Aggregating Markov Chains Efficiently

In work
Master Project
Announcement date
05 Feb 2014
Markus Mayerwieser
  • Bernhard Geiger
Research Areas

Short Description

Recently, an information-preserving aggregation method for Markov chains has been developed and implemented [1]. One of the major drawbacks of this implementation is that the algorithm, which tests all partitions if they satisfy the information-preserving property, is inefficient: Specifically, by making use of a so-called refinement property to reduce computational complexity, the algorithm tests several partitions multiple times.

This student project should overcome this problem by integrating the refinement property into standard, efficient partitioning algorithms, such as the one introduced in [2], thus guaranteeing that every possible partition is checked only once. For further reduction of computational complexity, the concept of admissible pairs from [1] should be included in the new algorithm too. Finally, the algorithm should be implemented in C++ or similar, to decrease run-time compared to a MATLAB/Octave implementation.

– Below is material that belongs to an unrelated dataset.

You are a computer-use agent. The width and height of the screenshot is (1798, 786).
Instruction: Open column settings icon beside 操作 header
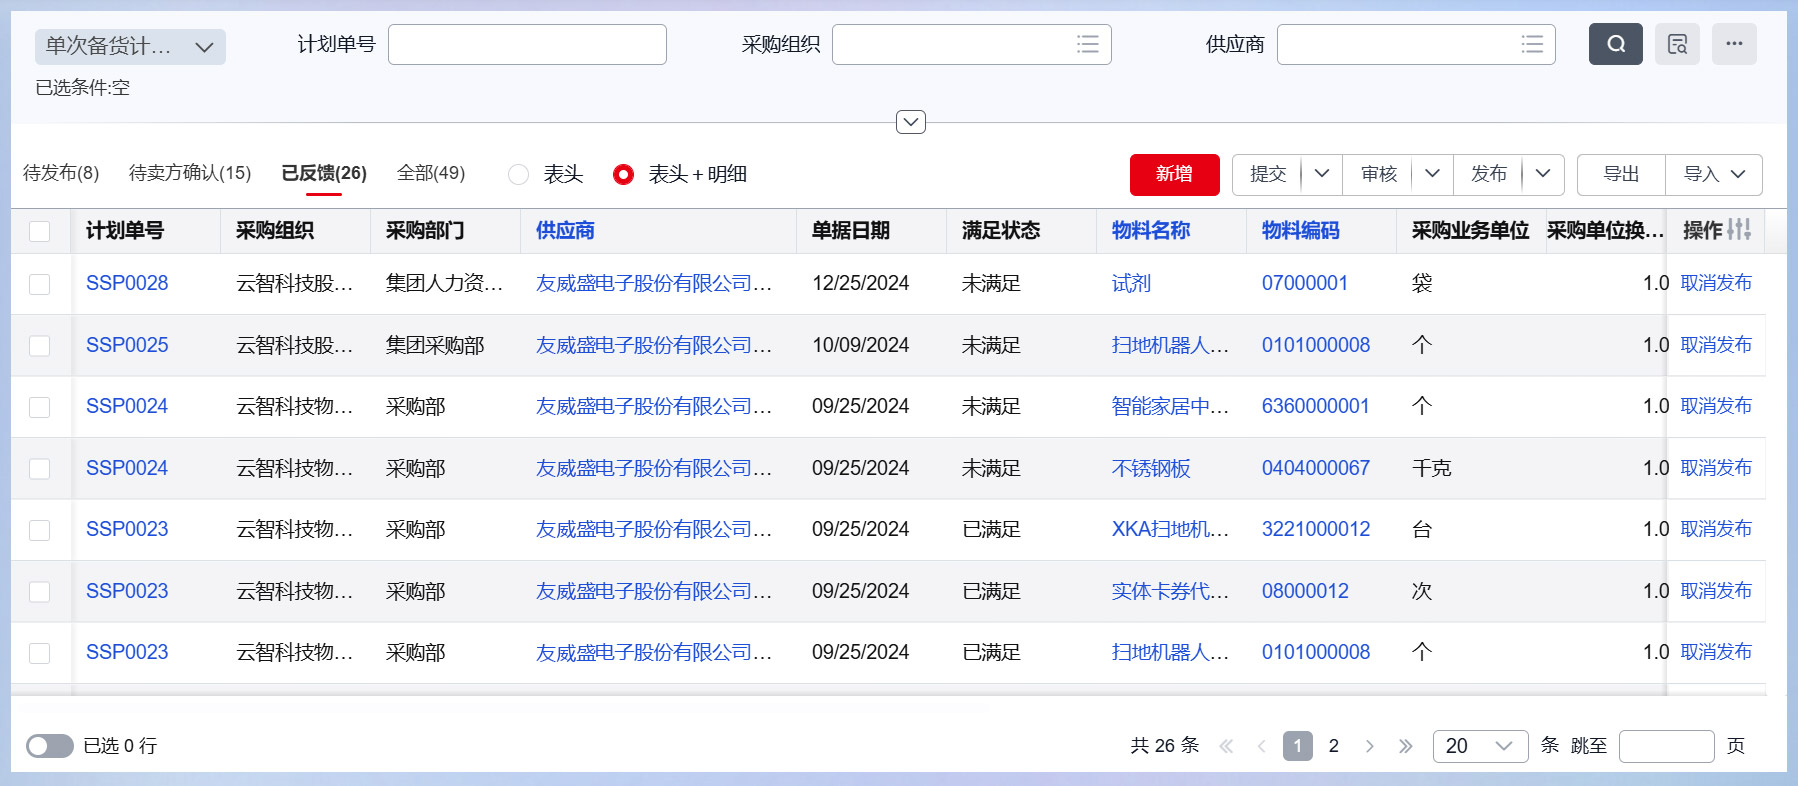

The goal is to provide a well-documented tool for fellow researchers who are interested in Markov chain aggregation. Optionally, the implementation can be accompanied by a complexity analysis of the algorithm.


[1]: Geiger, Bernhard C. and Temmel, Christoph, “Information-Preserving Markov Aggregation”, in: Proc. IEEE Information Theory Workshop (ITW), Sevilla, September 2103, p. 258-262, arXiv.
[2]: Semba, Ichiro, “An Efficient Algorithm for Generating all Partitions of the Set {1, 2, …, n}”, in: Journal of Information Processing, vol. 7, no. 1, March 1984.